My jamaican boy me deixou na fossa, levei um bolo de mais de duas horas por conta de um papel de parede horrível e adormeci tristonho, ouvindo compulsivamente Sin miedo, da Kali Uchis. Amargurado, convenci-me de que me vingaria: quando o visse novamente, eu estaria tão incrível que ele não seria capaz de me reconhecer em um primeiro momento, até porque estaria no chão, sujo pelo próprio vômito, em alguma quebrada da cidade.
Eu sei, são desejos horríveis, mas era isso ou por fogo na blusa dele que ficou comigo. Seguir em frente não foi uma opção nítida desde sempre. Entretanto, o bom senso chega a todos e logo me vi envolvido por outros amantes.
Aconteceu que, no sábado, recebo o convite de uma grande amiga para apresentar a cidade para o seu primo gatinho de Floripa.

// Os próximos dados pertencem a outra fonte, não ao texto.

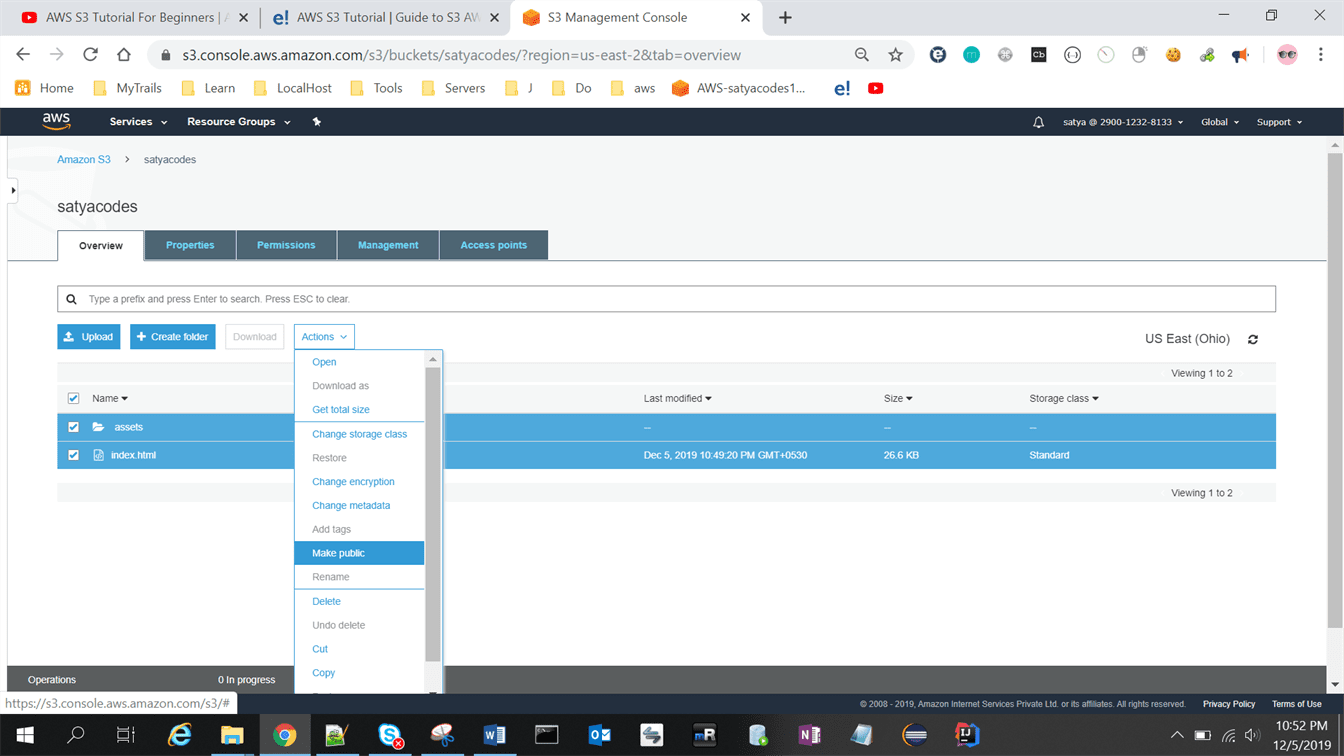Click the AWS logo home icon

pyautogui.click(x=56, y=121)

Cansado de um dia lindo de cianotipia no Solar do Barão, fiquei em dúvida do que vestir e escolhi um look ousado e um tanto duvidoso - o fashion também erra.
A Trajano Reis, apesar de tantas novas fachadas, continua com o mesmo cheiro de mijo de sempre. O raio ainda é especialidade da casa, ofertado aos gritos a cada esquina. Mas eu prometi a mim mesmo não me ater a isso, e de fato, foi o que rolou.
Bebi pouco mas fumei o suficiente para não conseguir identificar mais em que bar eu estava, de tantos bares que passei. Não lembro se tocava samba ao vivo ou música pop ambiente quando, saindo do bar, abrindo caminho entre a multidão, o vi. Para minha irritação e verdadeira surpresa, N.boy reapareceu belo, mais até do que quando nos conhecemos.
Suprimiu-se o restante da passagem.